Let’s have a look at the shape of the output tensor.

[14]:
prediction.shape
[14]:
TensorShape([None, 7])

Create a Keras model and then an Ensemble

Now let’s create the actual Keras model with the graph inputs x_inp provided by the base_model and outputs being the predictions from the softmax layer.

[15]:
model = Model(inputs=x_inp, outputs=prediction)

Next, we create the ensemble model consisting of n_estimators models.

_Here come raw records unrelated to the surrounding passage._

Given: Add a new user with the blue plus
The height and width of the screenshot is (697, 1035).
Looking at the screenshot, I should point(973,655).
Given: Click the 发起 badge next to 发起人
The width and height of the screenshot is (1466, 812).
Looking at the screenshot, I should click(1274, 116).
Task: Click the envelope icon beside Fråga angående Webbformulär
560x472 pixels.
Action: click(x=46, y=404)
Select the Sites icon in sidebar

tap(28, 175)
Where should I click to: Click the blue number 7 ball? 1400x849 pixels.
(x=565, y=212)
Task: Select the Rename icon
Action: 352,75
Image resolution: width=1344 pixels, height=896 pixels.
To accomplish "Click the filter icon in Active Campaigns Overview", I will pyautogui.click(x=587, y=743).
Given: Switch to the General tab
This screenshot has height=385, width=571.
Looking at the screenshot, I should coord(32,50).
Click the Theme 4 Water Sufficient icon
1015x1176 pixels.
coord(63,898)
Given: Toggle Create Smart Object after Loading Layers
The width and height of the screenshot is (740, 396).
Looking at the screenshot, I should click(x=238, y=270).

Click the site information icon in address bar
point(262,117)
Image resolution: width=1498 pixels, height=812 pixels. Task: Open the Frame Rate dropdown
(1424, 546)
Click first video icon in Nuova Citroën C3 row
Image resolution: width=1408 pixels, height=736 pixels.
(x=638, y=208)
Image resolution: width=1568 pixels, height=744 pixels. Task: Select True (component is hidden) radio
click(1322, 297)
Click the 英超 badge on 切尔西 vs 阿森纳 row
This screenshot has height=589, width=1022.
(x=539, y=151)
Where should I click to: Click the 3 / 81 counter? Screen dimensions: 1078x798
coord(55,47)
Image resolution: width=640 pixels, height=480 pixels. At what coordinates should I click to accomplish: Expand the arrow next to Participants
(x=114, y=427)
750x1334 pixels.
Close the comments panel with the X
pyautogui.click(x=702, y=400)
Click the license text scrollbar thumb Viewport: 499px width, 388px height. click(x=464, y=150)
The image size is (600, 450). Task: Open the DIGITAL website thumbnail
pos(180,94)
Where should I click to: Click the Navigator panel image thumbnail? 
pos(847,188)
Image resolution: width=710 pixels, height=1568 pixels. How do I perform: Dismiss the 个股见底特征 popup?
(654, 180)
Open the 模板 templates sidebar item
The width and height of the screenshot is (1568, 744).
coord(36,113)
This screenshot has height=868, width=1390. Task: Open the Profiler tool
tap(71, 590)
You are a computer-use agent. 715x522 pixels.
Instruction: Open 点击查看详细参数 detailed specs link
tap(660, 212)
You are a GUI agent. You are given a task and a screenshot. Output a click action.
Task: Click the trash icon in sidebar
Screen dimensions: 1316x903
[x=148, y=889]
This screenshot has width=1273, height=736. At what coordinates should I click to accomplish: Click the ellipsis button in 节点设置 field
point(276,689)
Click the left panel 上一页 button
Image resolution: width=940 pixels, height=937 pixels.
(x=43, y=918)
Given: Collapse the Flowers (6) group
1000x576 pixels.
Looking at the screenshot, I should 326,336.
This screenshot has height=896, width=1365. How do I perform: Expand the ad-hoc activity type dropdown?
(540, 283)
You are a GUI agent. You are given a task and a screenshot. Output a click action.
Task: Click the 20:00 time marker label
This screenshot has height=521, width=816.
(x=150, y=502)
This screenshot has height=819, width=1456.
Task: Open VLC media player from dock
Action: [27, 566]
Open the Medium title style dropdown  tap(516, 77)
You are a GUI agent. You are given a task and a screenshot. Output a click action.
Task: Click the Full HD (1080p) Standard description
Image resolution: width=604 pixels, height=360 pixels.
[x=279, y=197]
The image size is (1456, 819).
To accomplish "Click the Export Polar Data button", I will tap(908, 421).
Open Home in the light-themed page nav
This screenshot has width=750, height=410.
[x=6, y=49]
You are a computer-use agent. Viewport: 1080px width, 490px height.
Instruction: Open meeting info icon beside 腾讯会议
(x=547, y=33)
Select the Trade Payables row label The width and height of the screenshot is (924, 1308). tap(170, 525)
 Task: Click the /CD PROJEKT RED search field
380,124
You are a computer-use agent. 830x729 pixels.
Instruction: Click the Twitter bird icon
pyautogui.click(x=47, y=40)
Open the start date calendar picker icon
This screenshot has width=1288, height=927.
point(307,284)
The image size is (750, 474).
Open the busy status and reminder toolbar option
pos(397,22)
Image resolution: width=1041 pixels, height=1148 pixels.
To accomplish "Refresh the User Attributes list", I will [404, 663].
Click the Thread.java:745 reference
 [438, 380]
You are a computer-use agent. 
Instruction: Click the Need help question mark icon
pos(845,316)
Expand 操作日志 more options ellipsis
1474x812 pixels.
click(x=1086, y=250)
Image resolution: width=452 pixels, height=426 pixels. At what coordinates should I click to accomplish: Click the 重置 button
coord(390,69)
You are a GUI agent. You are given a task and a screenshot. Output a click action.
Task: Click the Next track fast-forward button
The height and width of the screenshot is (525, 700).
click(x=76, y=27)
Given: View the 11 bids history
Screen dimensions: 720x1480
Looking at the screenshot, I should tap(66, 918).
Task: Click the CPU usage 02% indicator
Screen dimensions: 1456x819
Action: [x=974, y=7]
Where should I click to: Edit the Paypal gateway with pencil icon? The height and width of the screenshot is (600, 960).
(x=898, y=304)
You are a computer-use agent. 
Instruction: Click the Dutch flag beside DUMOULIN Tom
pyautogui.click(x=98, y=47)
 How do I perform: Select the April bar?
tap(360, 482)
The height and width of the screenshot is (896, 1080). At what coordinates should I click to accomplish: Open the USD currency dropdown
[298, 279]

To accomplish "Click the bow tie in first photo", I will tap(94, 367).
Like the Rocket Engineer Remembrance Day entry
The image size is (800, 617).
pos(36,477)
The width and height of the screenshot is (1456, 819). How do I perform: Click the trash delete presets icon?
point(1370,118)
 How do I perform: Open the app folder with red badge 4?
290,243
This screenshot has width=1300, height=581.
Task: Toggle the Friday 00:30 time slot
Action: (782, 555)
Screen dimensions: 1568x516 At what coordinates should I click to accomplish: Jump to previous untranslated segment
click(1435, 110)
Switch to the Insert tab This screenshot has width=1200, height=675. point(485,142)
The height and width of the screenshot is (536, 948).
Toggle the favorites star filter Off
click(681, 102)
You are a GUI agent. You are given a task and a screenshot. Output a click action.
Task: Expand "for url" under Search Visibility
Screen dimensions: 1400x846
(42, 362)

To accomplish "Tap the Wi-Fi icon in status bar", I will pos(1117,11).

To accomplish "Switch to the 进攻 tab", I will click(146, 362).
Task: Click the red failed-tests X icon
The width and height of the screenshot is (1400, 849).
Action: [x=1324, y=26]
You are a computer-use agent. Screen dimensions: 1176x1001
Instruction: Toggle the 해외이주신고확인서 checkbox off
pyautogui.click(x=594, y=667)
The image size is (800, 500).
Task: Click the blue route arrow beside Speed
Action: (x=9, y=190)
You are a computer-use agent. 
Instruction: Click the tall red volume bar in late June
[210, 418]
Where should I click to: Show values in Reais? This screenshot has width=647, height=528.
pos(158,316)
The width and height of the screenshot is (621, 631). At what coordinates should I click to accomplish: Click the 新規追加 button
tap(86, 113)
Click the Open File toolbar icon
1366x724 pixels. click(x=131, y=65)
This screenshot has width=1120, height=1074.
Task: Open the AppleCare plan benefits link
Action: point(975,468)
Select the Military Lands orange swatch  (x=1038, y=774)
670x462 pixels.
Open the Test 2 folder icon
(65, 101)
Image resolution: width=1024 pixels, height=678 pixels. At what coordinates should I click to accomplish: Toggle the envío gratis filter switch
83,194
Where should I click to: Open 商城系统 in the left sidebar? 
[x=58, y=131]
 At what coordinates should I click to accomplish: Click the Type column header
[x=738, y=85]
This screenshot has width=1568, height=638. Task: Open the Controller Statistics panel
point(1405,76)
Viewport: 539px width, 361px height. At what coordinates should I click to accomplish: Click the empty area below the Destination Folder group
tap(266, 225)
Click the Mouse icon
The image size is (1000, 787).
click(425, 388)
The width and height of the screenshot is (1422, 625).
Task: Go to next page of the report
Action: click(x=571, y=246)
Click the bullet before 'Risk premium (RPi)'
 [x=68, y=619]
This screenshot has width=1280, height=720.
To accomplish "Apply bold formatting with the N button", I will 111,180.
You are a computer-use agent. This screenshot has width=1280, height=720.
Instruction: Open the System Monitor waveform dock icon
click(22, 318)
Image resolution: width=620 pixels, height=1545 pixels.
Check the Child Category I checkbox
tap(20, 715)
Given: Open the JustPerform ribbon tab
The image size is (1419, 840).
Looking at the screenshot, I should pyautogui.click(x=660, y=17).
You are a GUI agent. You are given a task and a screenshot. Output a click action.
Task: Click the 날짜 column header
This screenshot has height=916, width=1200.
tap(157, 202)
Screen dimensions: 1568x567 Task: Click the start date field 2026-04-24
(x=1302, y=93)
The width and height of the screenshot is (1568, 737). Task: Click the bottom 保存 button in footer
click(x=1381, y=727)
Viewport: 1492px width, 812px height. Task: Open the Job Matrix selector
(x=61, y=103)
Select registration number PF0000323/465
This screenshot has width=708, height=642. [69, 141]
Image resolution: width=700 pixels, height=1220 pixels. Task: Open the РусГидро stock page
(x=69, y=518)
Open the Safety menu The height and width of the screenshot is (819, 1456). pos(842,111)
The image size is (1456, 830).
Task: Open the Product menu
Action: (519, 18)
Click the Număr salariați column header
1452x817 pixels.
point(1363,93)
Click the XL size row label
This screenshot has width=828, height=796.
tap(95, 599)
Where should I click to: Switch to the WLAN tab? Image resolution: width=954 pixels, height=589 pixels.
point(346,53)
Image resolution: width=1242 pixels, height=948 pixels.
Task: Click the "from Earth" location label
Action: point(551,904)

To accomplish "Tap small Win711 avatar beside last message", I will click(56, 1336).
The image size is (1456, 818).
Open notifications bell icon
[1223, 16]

We are also going to specify that we want to make n_predictions per query point per model. These predictions will differ because of the application of dropout and, in the case of ensembling GraphSAGE models, the sampling of node neighbourhoods.

[16]:
if use_bagging:
    model = BaggingEnsemble(model, n_estimators=n_estimators, n_predictions=n_predictions)
else:
    model = Ensemble(model, n_estimators=n_estimators, n_predictions=n_predictions)

model.compile(
    optimizer=optimizers.Adam(lr=0.005),
    loss=losses.categorical_crossentropy,
    metrics=["acc"],
)
[17]:
# The model is of type stellargraph.ensemble.Ensemble but has
# a very similar interface to a Keras model
model
[17]:
<stellargraph.ensemble.BaggingEnsemble at 0x1419399d0>

The ensemble has n_estimators models. Let’s have a look at the first model’s layers.

[18]:
model.layers(0)
[18]:
[<tensorflow.python.keras.engine.input_layer.InputLayer at 0x141725490>,
 <tensorflow.python.keras.engine.input_layer.InputLayer at 0x141725590>,
 <tensorflow.python.keras.engine.input_layer.InputLayer at 0x1416fbf10>,
 <tensorflow.python.keras.layers.core.Reshape at 0x141725a50>,
 <tensorflow.python.keras.layers.core.Reshape at 0x141928090>,
 <tensorflow.python.keras.layers.core.Dropout at 0x1427b83d0>,
 <tensorflow.python.keras.layers.core.Dropout at 0x141725a90>,
 <tensorflow.python.keras.layers.core.Dropout at 0x1419c8910>,
 <tensorflow.python.keras.layers.core.Dropout at 0x142528c50>,
 <stellargraph.layer.graphsage.MeanAggregator at 0x1093d8f90>,
 <tensorflow.python.keras.layers.core.Reshape at 0x141928ad0>,
 <tensorflow.python.keras.layers.core.Dropout at 0x141976610>,
 <tensorflow.python.keras.layers.core.Dropout at 0x1418e4910>,
 <stellargraph.layer.graphsage.MeanAggregator at 0x10945b690>,
 <tensorflow.python.keras.layers.core.Reshape at 0x141970dd0>,
 <tensorflow.python.keras.layers.core.Lambda at 0x14172ac90>,
 <tensorflow.python.keras.layers.core.Dense at 0x14172add0>]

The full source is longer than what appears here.